CACvsLTV:TheRealProfitabilityEquation
First-order profitability is often a misleading metric for growth. The question is not whether today's sale made money, but whether this customer relationship will make money over time.
The First-Order Profitability Myth
First-order CAC often exceeds initial profit. This is not necessarily a problem. Profitability relies on repeat behaviour over time.
A customer acquired at £30 who spends £25 on order one looks like a loss. But if that customer orders four more times over 18 months, the £30 CAC becomes excellent value.
The Customer Journey Reality
Growth is only sustainable if LTV eventually covers CAC plus overheads within a safe payback window. The first transaction is the beginning of a relationship, not the end of a measurement.
The Real Customer Journey
What matters in the customer journey:
- • Loss-making first orders: Common and acceptable with proven repeat behaviour
- • 60-90 day repeat dependency: Most value comes from second and third purchases
- • Variance by product cohort: Not all products create equal repeat behaviour
When LTV Justifies Losses
Accepting first-order losses is justified when:
- You have proven repeat purchase data (not projections)
- LTV:CAC ratio exceeds 3:1
- Payback period is under 90 days
- Cash runway can absorb the delay
"We can afford a higher CAC on Cohort A because they buy 3x in Year 1. We cannot afford the same CAC on Cohort B who rarely return."
Understanding Payback Periods
Payback period is the time it takes to recover customer acquisition costs:
Healthy: Under 90 Days
Cash returns quickly. Can reinvest into more acquisition. Lower risk.
Risky: Over 120 Days
Cash is tied up too long. Growth strains working capital.
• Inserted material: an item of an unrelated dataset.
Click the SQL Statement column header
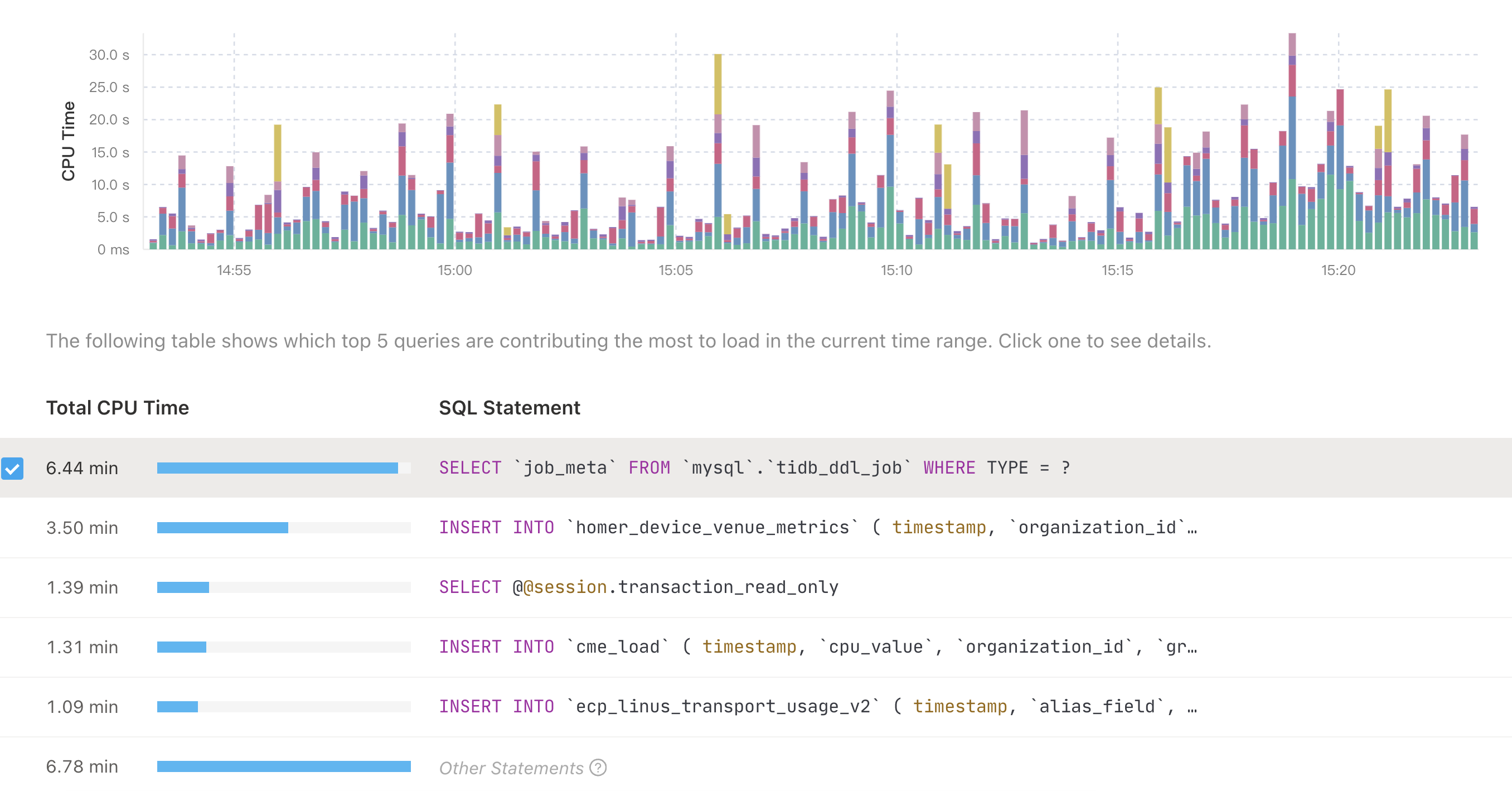The image size is (1512, 791). coord(509,408)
Higher risk of growing broke.
Valuation depends on the 3:1 ratio, but survival depends on payback velocity.
LTV Cohort Analysis
Not all customers are equal. Different products, channels, and entry points create cohorts with very different LTV profiles.
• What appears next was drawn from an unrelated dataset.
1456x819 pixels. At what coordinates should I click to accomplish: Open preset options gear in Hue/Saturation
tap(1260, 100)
- • Subscription starters: High LTV, predictable repeat
- • Discount seekers: Low LTV, one-time buyers
- • Hero product buyers: Moderate LTV, gateway to catalogue
- • Gift purchasers: Low personal LTV, but may introduce recipients
Target CAC should vary by cohort. Spending the same CAC on all customer types guarantees overpaying for low-value cohorts and underspending on high-value ones.
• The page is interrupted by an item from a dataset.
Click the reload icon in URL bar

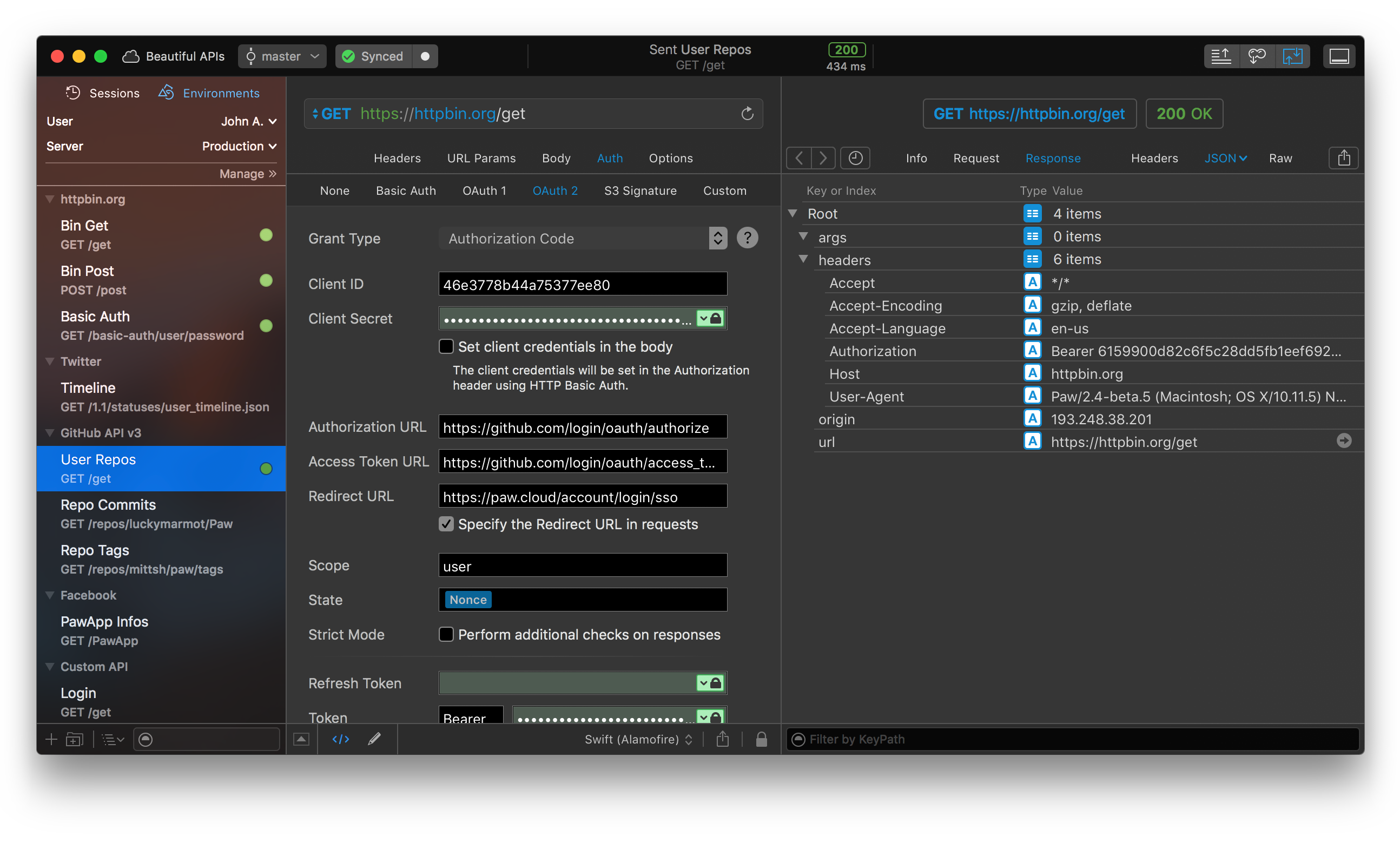[747, 114]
Strategic Agency Behaviour
When we understand LTV cohorts, agency behaviour changes:
- • Move from "efficiency" targeting to "lifetime value" targeting
- • Set CAC caps based on proven cohort LTV
- • Cap spend on slow-payback cohorts even if ROAS looks good
- • Prioritise high-retention SKUs over high-margin single-purchase products
The Cohort Question
Before setting CAC targets, ask: "What cohort does this campaign attract, and what is the proven LTV of that cohort?" The answer determines whether losing money on order one is smart investing or just losing money.